Plaintiffs in error contend that the cans were labeled in accordance with the Food and Drugs Act passed by Congress, June 30, 1906, 34 Stat. 768, c. 3915, and that that fact is evidenced by the decision of the Secretaries of the Treasury, Agriculture and Commerce and Labor made under the claimed authority of that act, which is as follows:

WASHINGTON, D.C., February 13, 1908.

"We have each given careful consideration to the labeling, under the Pure Food Law, of the thick, viscous syrup obtained by the incomplete hydrolysis of the starch of corn, and composed essentially of dextrose, maltose and dextrin. In our opinion it is lawful to label this syrup as corn syrup, and if to the corn syrup there is added a small percentage of refiner's syrup, a product of cane, the mixture in our judgment is not misbranded if labeled `corn syrup with cane flavor.'

George B. Cortelyou, Secretary of the Treasury.

James Wilson, Secretary of Agriculture.

Oscar H. Strauss, Secretary of Commerce and Labor."

And it is insisted that the Federal Food and Drugs Act passed under the authority of the Constitution has taken possession of this field of regulation and that the state act is a wrongful interference with the exclusive power of Congress over interstate commerce, in which, it appears, the goods in question were shipped. The case presents. among other questions, the constitutional question whether the state act in permitting the sale of this article only when labeled according to the state law is open to the objection just indicated.
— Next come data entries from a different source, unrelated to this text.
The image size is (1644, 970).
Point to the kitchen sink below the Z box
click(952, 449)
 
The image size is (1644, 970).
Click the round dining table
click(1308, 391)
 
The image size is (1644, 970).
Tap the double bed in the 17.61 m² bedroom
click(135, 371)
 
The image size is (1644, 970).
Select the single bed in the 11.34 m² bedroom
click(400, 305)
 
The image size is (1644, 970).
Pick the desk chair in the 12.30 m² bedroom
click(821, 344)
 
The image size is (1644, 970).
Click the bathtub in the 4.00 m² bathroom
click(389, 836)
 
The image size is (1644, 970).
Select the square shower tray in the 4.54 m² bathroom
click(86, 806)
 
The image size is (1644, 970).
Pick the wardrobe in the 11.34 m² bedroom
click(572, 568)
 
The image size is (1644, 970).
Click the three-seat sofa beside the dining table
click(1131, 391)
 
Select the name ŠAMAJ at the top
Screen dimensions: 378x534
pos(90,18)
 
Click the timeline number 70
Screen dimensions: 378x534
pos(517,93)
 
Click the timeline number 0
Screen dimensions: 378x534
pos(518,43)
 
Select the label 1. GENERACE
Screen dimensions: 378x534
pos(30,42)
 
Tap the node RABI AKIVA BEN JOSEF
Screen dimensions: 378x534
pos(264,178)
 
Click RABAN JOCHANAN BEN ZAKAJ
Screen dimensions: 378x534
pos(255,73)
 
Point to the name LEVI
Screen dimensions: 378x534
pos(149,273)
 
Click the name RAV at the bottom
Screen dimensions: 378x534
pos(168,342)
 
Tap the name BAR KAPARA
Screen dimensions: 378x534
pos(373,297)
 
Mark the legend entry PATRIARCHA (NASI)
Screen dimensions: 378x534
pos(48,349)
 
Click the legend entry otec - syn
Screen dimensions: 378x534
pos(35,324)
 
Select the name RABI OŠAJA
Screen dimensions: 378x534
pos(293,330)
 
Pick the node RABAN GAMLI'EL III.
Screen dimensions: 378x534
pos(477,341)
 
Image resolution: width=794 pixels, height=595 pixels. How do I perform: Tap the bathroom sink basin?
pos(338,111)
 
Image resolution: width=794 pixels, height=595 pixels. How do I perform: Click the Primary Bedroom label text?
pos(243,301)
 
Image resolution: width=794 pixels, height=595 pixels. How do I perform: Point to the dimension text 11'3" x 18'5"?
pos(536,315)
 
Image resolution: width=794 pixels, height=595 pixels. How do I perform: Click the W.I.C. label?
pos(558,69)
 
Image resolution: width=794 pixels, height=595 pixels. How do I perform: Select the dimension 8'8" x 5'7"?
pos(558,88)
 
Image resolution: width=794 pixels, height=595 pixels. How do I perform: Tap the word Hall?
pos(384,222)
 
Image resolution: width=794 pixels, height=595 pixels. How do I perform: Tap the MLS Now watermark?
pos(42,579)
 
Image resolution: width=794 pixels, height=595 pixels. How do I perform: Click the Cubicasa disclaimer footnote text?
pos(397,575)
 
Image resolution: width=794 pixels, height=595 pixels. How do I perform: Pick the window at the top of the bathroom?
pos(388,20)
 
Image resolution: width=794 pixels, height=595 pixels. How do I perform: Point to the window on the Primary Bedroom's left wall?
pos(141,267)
That Congress has ample power in this connection is no longer open to question. That body has the right not only to pass laws which shall regulate legitimate commerce among the States and with foreign nations, but has full power to keep the channels of such commerce free from the transportation of illicit or harmful articles, to make such as are injurious to the public health outlaws of such commerce and to bar them from the facilities and privileges thereof. Congress may itself determine the means appropriate to this purpose, and so long as they do no violence to other provisions of the Constitution it is itself the judge of the means to be employed in exercising the powers conferred upon it in this respect. McCulloch v. Maryland, 4 Wheat. 316, 421; Lottery Case, 188 U.S. 321, 355; Hipolite Egg Co. v. United States, 220 U.S. 45; Hoke v. United States, 227 U.S. 308.

The Food and Drugs Act was passed by Congress, under its authority to exclude from interstate commerce impure and adulterated food and drugs and to prevent the facilities of such commerce being used to enable such articles to be transported throughout the country from their place of manufacture to the people who consume and use them, and it is in the light of the purpose and of the power exerted in its passage by Congress that this act must be considered and construed. Hipolite Egg Co. v. United States, supra.

Section 2 of the act provides that "the introduction into any State or Territory or the District of Columbia from any other State or Territory or the District of Columbia . . . of any article of food or drugs which is adulterated or misbranded, within the meaning of this Act, is hereby prohibited; and any person who shall ship or deliver for shipment from any State or Territory or the District of Columbia to any other State or Territory or the District of Columbia . . . any such article so adulterated or misbranded within the meaning of this Act, . . . shall be guilty of a misdemeanor, and for such offense be fined," etc. The article of food or drugs, the shipment or delivery for shipment in interstate commerce of which is prohibited and punished, is such as is adulterated or misbranded within the meaning of the act. What it is to adulterate or misbrand food or drugs within the meaning of the act requires a consideration of its other provisions, wherein such adulteration or misbranding is defined.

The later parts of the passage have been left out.